EXERCISE DETAILS: Give all of the data again exactly as written, omitting every image.

━━━ INPUT MATERIAL

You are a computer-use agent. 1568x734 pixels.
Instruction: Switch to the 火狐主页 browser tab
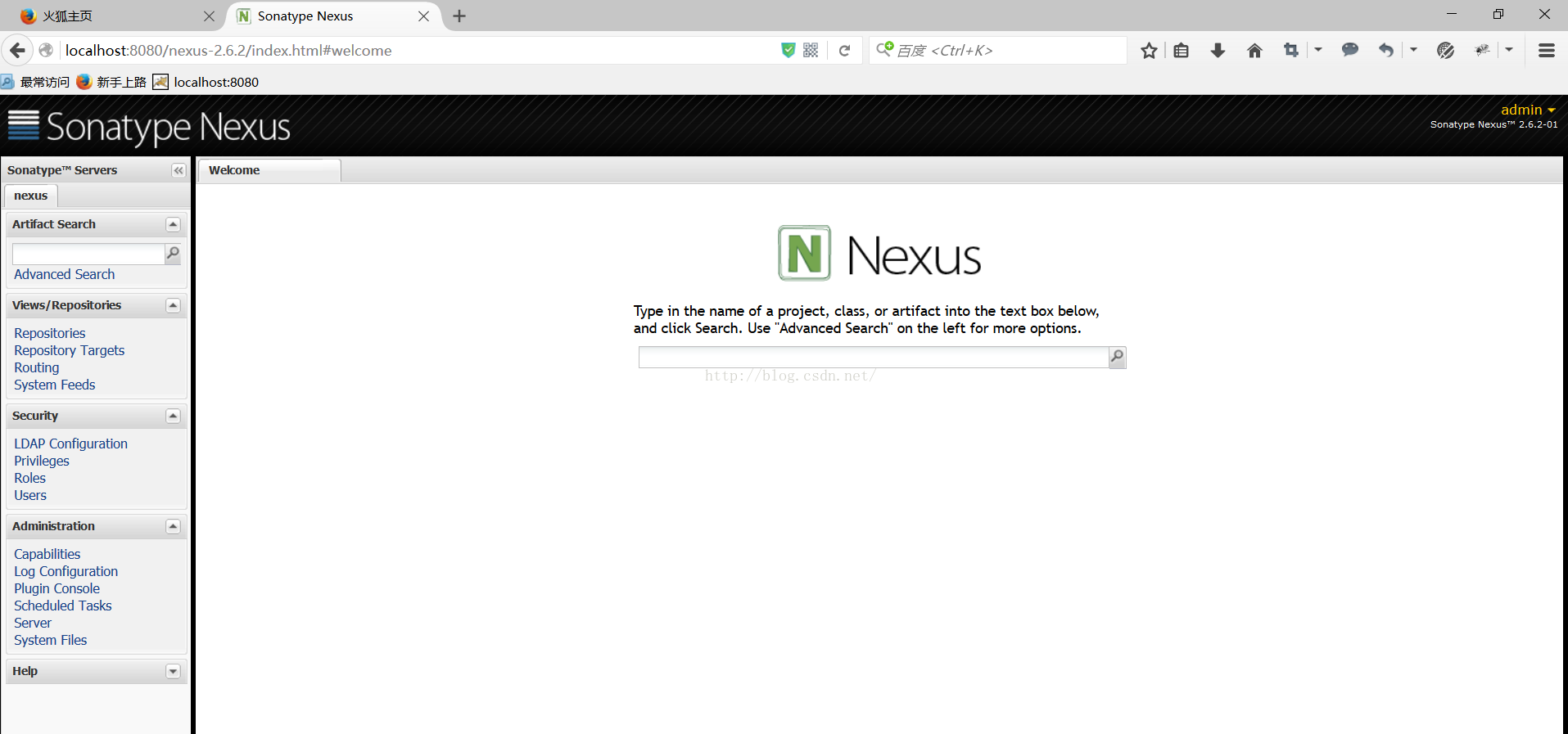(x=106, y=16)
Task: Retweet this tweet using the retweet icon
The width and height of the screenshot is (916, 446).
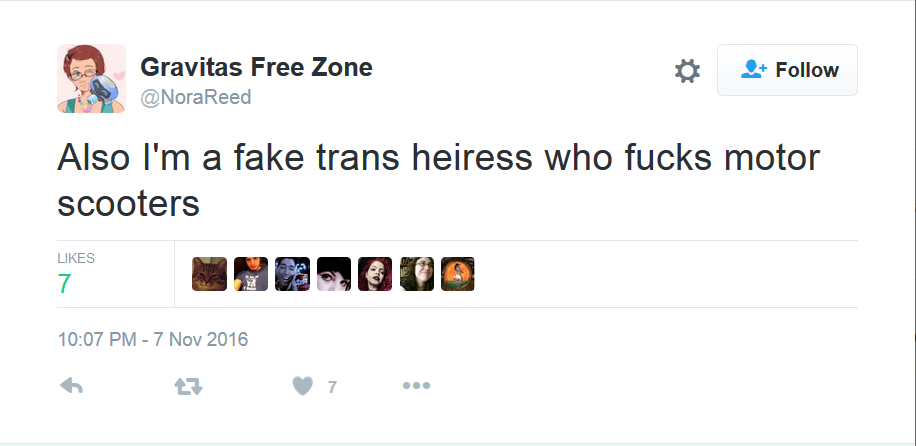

━━━━━━

OUTPUT FOR THIS EXERCISE:
You are a computer-use agent. 1568x734 pixels.
Instruction: Switch to the 火狐主页 browser tab
(x=106, y=16)
Task: Retweet this tweet using the retweet icon
The width and height of the screenshot is (916, 446).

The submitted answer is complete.